The first thing I noticed was the incredible ambiance of the showroom. There was soft lighting throughout most of the play as well as an arrangement of old television sets, pallets and ladders. All of them were accessorized with graffiti that matched the feel of not only the rap music in the background but also the general setting of a forgotten, tucked-away corner in a modern city. 


The acting was exceptional. The dialogue felt largely natural, with the only awkward moments being attributed to the writing itself and not the acting. One thing that I did feel was detrimental to the story, however, was the lack of clarity. The play is done in an anthology style that goes over several stories from Ovid’s “Metamorphoses,” adapted into a modern setting. The note in the program for the mythological references puts it best, “... sometimes characters relate to more than one mythological antecedent, thus their stories are often jumbled.”
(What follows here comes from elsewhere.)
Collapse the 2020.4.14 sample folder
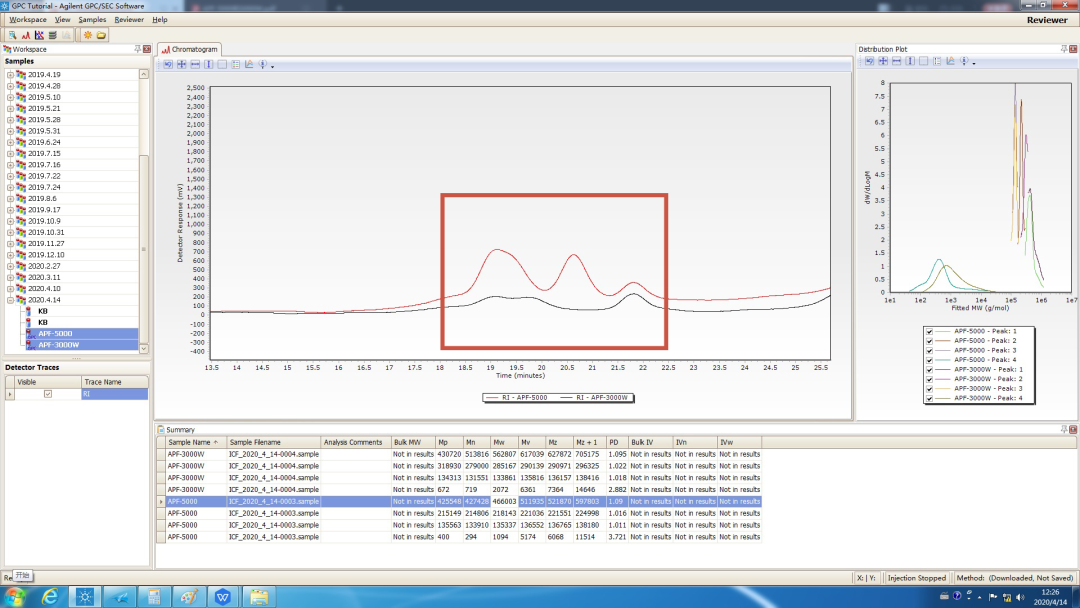This screenshot has width=1080, height=608. pyautogui.click(x=10, y=299)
Another thing that left me questioning the performance at its conclusion was the purpose of the polaroid. The camera is in the title, and the tables and walkways of the room were decorated with polaroids, so you would think that polaroids would be prominent throughout the production. However, the only time that polaroids are relevant to the story is at the very end. If anything I would think that switching the focus of the advertising to the radio (the object used to set the mood and swap between scenes) would’ve made more sense overall.


Aside from these minor gripes, I largely enjoyed the play. The production quality was high and my attention was held the entire time. “Polaroid Stories” will be open for your visit until Saturday, March 20, and I highly recommend considering a viewing before the doors close at the Eagle Ballroom.